Но тут из глубины палатки кто-то крикнул:
— Белянкин!
Елисей заглянул внутрь. Там было прохладно. Возле стойки застыл ресторатор, маслянистый лупоглазый человек с полотенцем через плечо. В углу за накрытым камчатной скатёркой столиком сидел капитан второго ранга Лукашевич с женой. И цыганка Марфа сидела с ними, а Марфин муж Гаврила стоял поодаль и небрежно перебирал на своей гитаре.

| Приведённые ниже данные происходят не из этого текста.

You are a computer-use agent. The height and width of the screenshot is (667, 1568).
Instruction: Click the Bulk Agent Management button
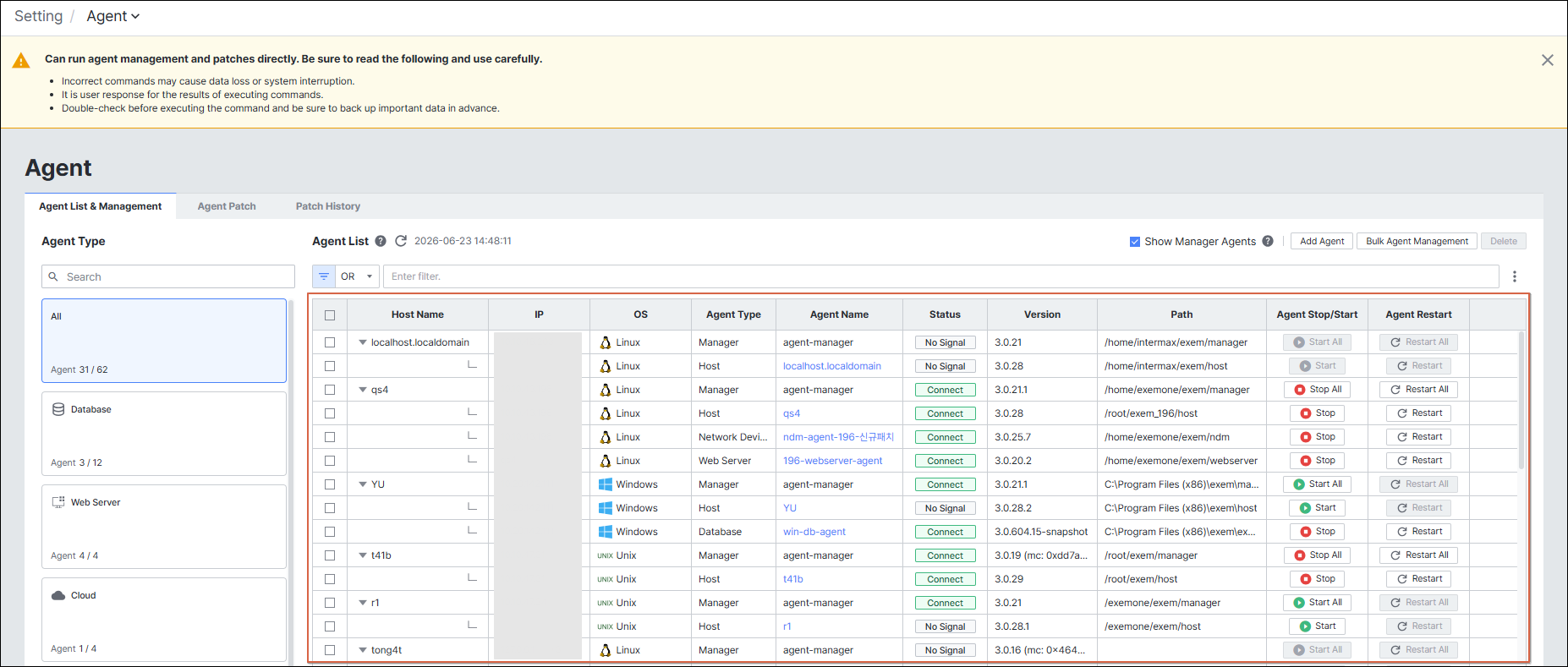[1417, 241]
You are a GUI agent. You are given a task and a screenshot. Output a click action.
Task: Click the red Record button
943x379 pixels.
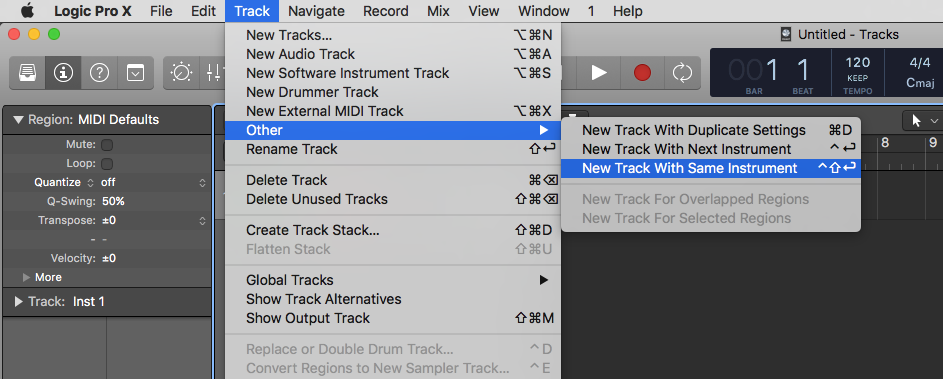coord(642,73)
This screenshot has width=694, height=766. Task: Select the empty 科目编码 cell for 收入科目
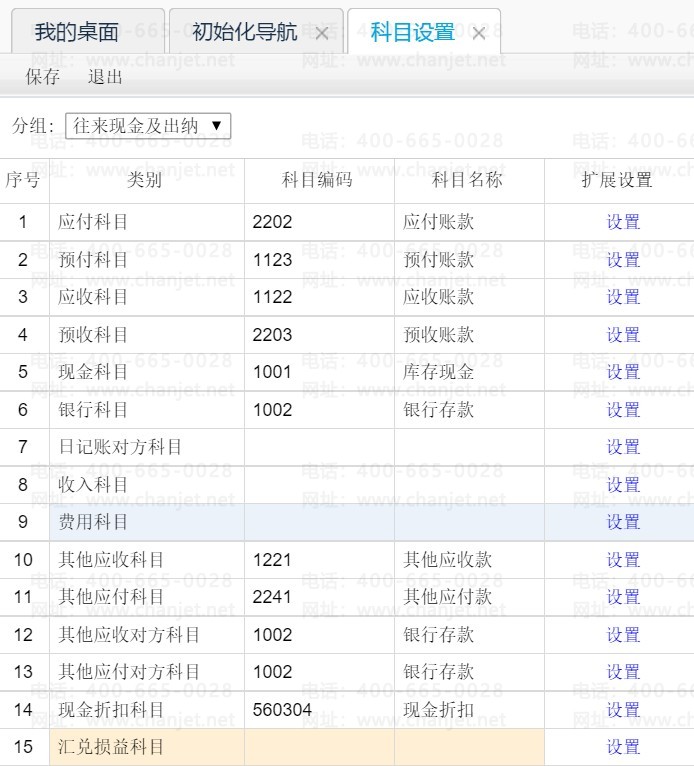(318, 485)
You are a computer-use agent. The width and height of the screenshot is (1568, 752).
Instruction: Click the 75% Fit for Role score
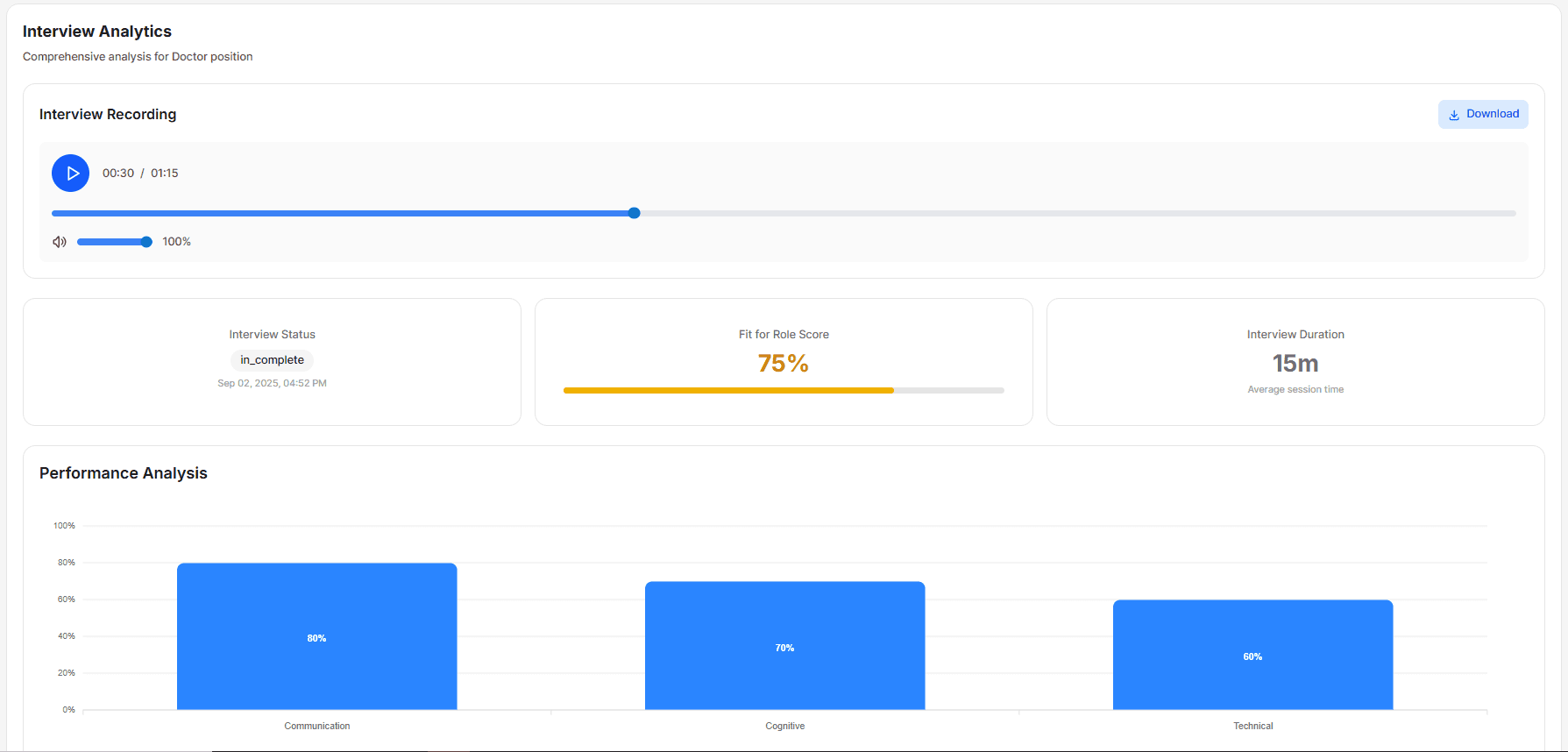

Он как-то весь вылинял за протекший год, цыган Гаврила — щеголь и лихой плясун. Потускнели и совсем износились лакированные сапоги, и порыжела синяя поддевка, и серебряных колечек в свою черную бороду Гаврила не вплетал больше. Но Марфа попрежнему пылала дикой красотой.
— Сюда, Белянкин! — позвал Лукашевич, поправляя на голове у себя повязку. И, дернувшись на табурете, вскрикнул: — Ах! больно…
— Коленька, родной, опять?.. — схватила Нина Федоровна его за руку.
— Ах, Нинок, опять! — поморщился Лукашевич. — Голова моя… Словно палашом, палашом, как в ту ночь…
В глазах у Нины Федоровны стояли слезы.
— Ты бы не пил сегодня, — попросила она. — Коленька..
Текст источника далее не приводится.